Indonesia doesn't have experience with multiparty systems or the coalition forming that makes democratic progress more predictable. With only four other leaders besides current President Megawati, democracy has had little chance to grow.

This "white" Golkar promised much but delivered little. The essential component missing from the Indonesian political arena is a meaningful opposition. Golkar promised to take up the challenge but, in the end, under Tandjung, has failed dismally.

Real democracy, where the people really do play a part in the process through their freely elected representatives, needs such an opposition to monitor and evaluate policies or stances proposed by a government, to ensure public debate and give a measure of due diligence to the process of governing.

Golkar legislator Ferry Mursyidan now foolishly threatens all and sundry not to pursue the investigation. "Akbar Tandjung holds people's trump cards; don't push him to play those because it would anger many people and create another political crisis."

Golkar's support is crucial to Megawati. It controls a quarter of the seats in parliament against the PDI-P's 33 percent or so but Megawati will see such threats as a red rag to a bull. Her party, whose logo is indeed a bull, has no choice now but to take up the baton of clean governance and anti-corruption once again, and run with it this time. This will put her in direct conflict with dozens of powerful figures, inside and outside the parliamentary process.

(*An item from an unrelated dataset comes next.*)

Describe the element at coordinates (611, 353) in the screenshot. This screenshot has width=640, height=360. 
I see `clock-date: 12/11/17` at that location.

Golkar redefined itself as a political party, rather than in its previous life when it had actively cultivated an Islamic image and recruited modernist Muslim activists. Little, if any, Muslim support for Golkar remains, but the aftermath of the events in the US on September 11 are likely to change the Indonesian political landscape in a way no one can predict, any more than they can predict how the sacrificing of the Golkar leader will impact on Megawati's remaining three years in power.

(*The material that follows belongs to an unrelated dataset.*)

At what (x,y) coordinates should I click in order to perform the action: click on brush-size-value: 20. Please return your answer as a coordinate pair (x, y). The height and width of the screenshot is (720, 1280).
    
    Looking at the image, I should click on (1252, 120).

The Wahid-Megawati ticket four months after the June 1999 elections was cleverly contrived to bring together the two new forces of the post-Suharto era - a revitalized Muslim voice and a strong secular movement for reform. However, Wahid's decline meant that Golkar had to have a leader in the national political structure. Tandjung, therefore, was brought into the fold of what was essentially a brand new political coalition

Just before the elections, Tandjung said, "should we lose, we are ready to be outside the circle of government and become a power to balance the government as an opposition".

Golkar believes that the nation can forgive and forget deception so easily, while seeing Tandjung as more concerned with elevating himself. Despite saying many times that Golkar would not field a candidate for Megawati's vacated vice presidential seat, at the end of July, Tandjung, following intense lobbying of other parties and discussions with Taufik Kiemas, fought to the bitter end in a race that he lost to Hamzah Haz.

He will soon pay the price of such deception and delusion, but will the Golkar party?